• _Trecho do documento_:
○ ○ ○ ○ ○ ○ ○

Com uma trajetória interessante nos cinemas, A Substância, filme dirigido pela francesa Coralie Fargeat, chega ao streaming Mubi nessa quinta (31) como a grande estreia da plataforma no mês de outubro. O filme tem gerado barulho por vários motivos, e um deles, ao menos me parece, é pelo choque que o body horror acaba provocando, visto que é nesse subgênero com pouco apelo do grande público que a película de Fargeat se posiciona. Referenciando, as vezes até demais, os grandes clássicos do terror como O Iluminado (1980), Psicose (1960), A Mosca (1986), O Enigma de Outro Mundo (1982) – que são ótimos filmes e recomendo todos – ainda há espaço para ideias inteligentes, imagens vibrantes com fortes tons primários e a beleza do simbolismo visceral que o horror corporal proporciona quando bem trabalhado.

○ ○ ○ ○ ○ ○ ○

• _Linhas de dados_:
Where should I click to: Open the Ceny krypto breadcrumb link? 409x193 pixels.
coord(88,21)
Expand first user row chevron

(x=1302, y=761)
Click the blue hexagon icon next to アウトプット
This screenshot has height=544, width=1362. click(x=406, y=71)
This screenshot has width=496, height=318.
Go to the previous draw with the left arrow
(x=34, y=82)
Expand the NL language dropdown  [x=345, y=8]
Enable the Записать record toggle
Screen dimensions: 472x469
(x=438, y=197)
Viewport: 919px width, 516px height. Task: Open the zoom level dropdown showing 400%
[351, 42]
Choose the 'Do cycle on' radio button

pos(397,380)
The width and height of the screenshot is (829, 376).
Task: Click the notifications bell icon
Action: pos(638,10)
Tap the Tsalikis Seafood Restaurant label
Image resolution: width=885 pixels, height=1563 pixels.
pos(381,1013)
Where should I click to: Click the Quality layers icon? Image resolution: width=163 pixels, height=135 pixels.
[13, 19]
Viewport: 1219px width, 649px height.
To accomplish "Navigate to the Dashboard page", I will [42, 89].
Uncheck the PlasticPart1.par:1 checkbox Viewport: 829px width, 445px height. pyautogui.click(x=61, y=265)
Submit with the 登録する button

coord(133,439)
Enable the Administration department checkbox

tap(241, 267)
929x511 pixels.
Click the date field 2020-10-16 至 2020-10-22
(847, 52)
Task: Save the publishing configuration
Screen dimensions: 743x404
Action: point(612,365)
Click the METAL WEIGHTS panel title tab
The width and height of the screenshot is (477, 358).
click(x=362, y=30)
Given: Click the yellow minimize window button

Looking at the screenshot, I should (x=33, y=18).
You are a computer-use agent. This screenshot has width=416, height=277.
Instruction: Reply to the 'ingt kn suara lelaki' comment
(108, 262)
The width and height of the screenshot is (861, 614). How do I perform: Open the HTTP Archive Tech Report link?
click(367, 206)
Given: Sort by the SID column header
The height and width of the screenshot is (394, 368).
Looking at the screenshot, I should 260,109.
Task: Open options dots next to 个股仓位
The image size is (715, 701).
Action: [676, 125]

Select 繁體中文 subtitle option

○ ○ ○ ○ ○ ○ ○

• _Pergunta escrita 1_: Segundo o texto sobre o filme A Substância, quem dirigiu o longa?
• _Pergunta escrita 2_: Prossiga com o texto sobre o filme A Substância a partir da última frase apresentada.

• _Resposta escrita 1_: A francesa Coralie Fargeat.

• _Resposta escrita 2_:
Além das citações cinematográficas conhecidas, o filme pode ser lido também como didático e até óbvio, especialmente na forma. Não tem grandes segredos, a força está na imagem, é tudo muito direto. As vezes parece que Coralie Fargeat pega na mão do espectador e vai levando e mostrando, passo-a-passo, cada coisinha interessante da sua mensagem e das grotescas imagens bem filmadas e com próteses bem-feitas. Talvez o final seja chocante e surpreendente pela “ausência” de limites de até onde é possível ir, o que confesso, gera um baita entretenimento. É geralmente nisso que as críticas menos animadas concentram seus esforços, já que é um body horror tradicional em alguns termos. De todo modo, existe um trunfo em A Substância que é o quão rico em discussão o filme consegue ser mesmo com suas imagens e narrativa muito instrutivas.

Elizabeth Sparkle, papel brilhantemente representado por Demi Moore – sendo difícil pensar em outra atriz fazendo esse papel – é uma famosa apresentadora de um programa matinal fitness na TV. Ao fazer 50 anos, é demitida sem qualquer cerimônia por estar muito velha para a indústria. Em desespero, recorre a uma substância experimental que promete transformá-la na melhor versão de si mesma. Mais bonita, mais jovem e mais perfeita. Esses são os mantras repetidos quase a exaustão em todo o filme, pois muito da crítica se concentra na forma que Hollywood descarta corpos femininos por estarem muito velhos para a indústria; muito velhos para serem desejados.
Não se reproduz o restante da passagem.